* **THE TASK**
For the listing below, print exactly the lines from the line with "At what coordinates should I click to accomplish: Save" to the line with "Task: Click the Forecast column header", both included, and nothing beyond them.

···

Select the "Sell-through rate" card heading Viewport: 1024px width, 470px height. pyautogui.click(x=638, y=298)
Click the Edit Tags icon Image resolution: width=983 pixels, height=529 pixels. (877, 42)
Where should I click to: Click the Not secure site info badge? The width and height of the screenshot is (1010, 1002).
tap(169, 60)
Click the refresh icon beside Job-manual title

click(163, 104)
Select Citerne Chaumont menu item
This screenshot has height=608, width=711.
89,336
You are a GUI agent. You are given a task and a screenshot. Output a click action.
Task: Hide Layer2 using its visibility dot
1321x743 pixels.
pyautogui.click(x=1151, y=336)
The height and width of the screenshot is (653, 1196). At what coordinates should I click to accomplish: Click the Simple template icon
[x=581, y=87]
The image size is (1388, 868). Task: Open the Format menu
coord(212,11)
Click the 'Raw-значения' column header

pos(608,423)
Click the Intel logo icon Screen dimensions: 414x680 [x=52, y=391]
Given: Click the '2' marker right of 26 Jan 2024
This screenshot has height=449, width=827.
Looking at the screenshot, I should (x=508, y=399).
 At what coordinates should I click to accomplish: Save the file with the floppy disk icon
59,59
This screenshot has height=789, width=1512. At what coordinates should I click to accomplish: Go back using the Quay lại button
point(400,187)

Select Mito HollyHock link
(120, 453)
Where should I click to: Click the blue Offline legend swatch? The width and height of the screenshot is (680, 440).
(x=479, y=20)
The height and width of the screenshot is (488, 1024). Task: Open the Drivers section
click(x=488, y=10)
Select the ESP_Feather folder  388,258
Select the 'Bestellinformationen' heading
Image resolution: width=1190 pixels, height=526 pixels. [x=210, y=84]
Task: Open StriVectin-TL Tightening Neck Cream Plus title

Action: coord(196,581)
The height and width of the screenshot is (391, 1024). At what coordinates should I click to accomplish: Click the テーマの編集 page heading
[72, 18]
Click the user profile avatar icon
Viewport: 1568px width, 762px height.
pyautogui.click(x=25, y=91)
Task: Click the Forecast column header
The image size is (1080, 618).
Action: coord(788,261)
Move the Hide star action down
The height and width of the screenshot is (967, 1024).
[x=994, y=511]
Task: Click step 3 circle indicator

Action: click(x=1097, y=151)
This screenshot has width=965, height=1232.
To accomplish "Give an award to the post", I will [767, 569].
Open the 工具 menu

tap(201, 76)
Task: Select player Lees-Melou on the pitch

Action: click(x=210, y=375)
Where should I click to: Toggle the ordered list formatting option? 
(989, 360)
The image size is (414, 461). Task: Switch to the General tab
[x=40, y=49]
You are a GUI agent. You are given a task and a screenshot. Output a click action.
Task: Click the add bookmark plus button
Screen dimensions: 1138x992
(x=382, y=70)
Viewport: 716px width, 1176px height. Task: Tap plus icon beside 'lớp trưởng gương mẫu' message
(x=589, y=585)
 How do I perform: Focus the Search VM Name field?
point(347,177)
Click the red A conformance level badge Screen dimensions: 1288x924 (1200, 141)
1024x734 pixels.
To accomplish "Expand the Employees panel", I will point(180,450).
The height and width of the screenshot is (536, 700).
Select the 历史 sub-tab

···

* **TASK SOLUTION**
 At what coordinates should I click to accomplish: Save the file with the floppy disk icon
59,59
This screenshot has height=789, width=1512. At what coordinates should I click to accomplish: Go back using the Quay lại button
point(400,187)

Select Mito HollyHock link
(120, 453)
Where should I click to: Click the blue Offline legend swatch? The width and height of the screenshot is (680, 440).
(x=479, y=20)
The height and width of the screenshot is (488, 1024). Task: Open the Drivers section
click(x=488, y=10)
Select the ESP_Feather folder  388,258
Select the 'Bestellinformationen' heading
Image resolution: width=1190 pixels, height=526 pixels. [x=210, y=84]
Task: Open StriVectin-TL Tightening Neck Cream Plus title

Action: coord(196,581)
The height and width of the screenshot is (391, 1024). At what coordinates should I click to accomplish: Click the テーマの編集 page heading
[72, 18]
Click the user profile avatar icon
Viewport: 1568px width, 762px height.
pyautogui.click(x=25, y=91)
Task: Click the Forecast column header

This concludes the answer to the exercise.